_PAGE EXTRACT_:
######

We have some good friends at church who are moving later this month, and this weekend was the last time we were going to be seeing them. M. (the husband, recent seminary graduate, pastor) gave the sermon this weekend, so I went to church on Saturday night to see their fam and hear his sermon (did I mention I had a computer conversion and had to work on Sunday? Good thing we had beer!). The reading was from Jeremiah and was one he had had on his blog a few weeks back and asked friends to comment on, so I was familiar with the text. Basically, God is empowering Jeremiah, and he says back to God, I am just a boy, and God gives Jeremiah the word of God and watches over him.
M.'s sermon had to do with discerning his own call to become an ordained pastor and several times in his life when someone or God had asked him to do something and his response had been "You want me to do WHAT?" I started to space off as I am want to do during sermons, but had the most surreal experience that jerked me back to reality. I heard M. say "whether that call is to seminary or to being a foster parent or something else..." So, either M. said something random and I just heard foster parent, or he was totally talking about me in his sermon that was otherwise, for as far as I could tell, about him. (I should mention we ate dinner together the night before and discussed our intent to become foster parents, and that M. himself had been in foster care himself for 6 months as an infant before he was adopted). Either way, in light of the text and the whole God touching Jeremiah's mouth and giving him the word of God, I feel even stronger now that we are absolutely meant to be foster parents, and that God put His word in M.'s heart to encourage me and empower me to continue on this path. So, if nothing else happened all weekend, this was some pretty powerful stuff.

######

_INFORMATION PROVIDED_:

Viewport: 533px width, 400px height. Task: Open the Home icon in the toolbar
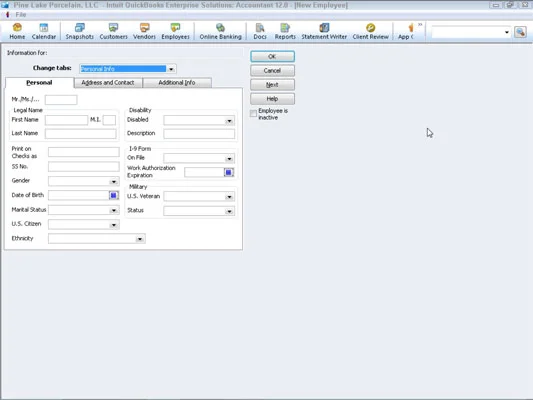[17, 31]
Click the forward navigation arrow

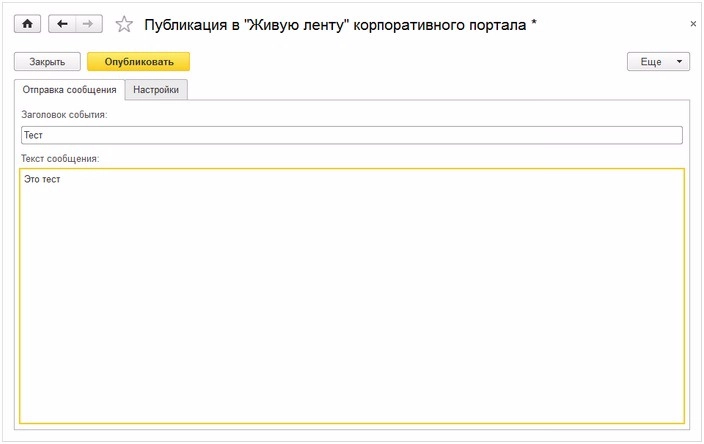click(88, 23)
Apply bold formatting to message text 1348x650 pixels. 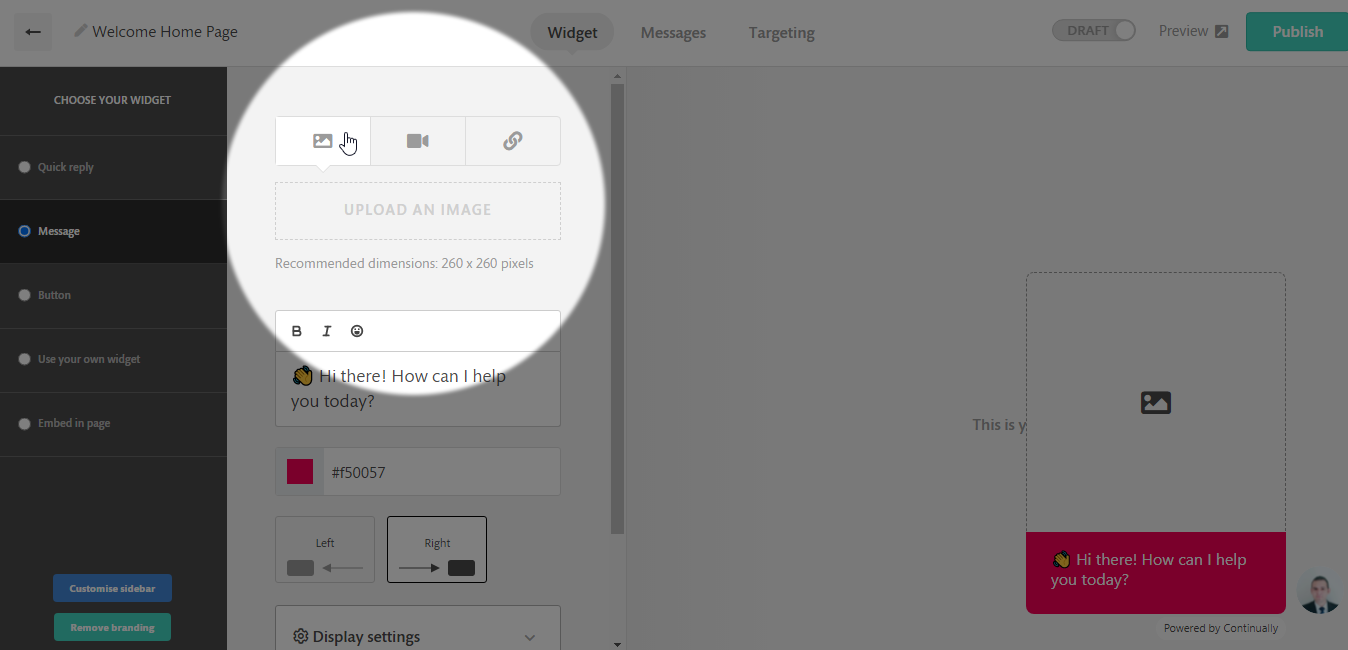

######

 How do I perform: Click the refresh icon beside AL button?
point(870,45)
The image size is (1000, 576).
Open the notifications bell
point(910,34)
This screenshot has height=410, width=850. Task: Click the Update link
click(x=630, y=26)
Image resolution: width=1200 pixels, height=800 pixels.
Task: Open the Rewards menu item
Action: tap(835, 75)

######

_TASKS FOR THIS EXERCISE_:
a: In the post about the sermon, how long was M. in foster care as an infant?
b: Copy the passage from the post about the sermon word for word, starting at "We have some" and ending at "watches over him.".

_RESPONSES TO THE EXERCISE_:
a: Six months, before he was adopted.

b:
We have some good friends at church who are moving later this month, and this weekend was the last time we were going to be seeing them. M. (the husband, recent seminary graduate, pastor) gave the sermon this weekend, so I went to church on Saturday night to see their fam and hear his sermon (did I mention I had a computer conversion and had to work on Sunday? Good thing we had beer!). The reading was from Jeremiah and was one he had had on his blog a few weeks back and asked friends to comment on, so I was familiar with the text. Basically, God is empowering Jeremiah, and he says back to God, I am just a boy, and God gives Jeremiah the word of God and watches over him.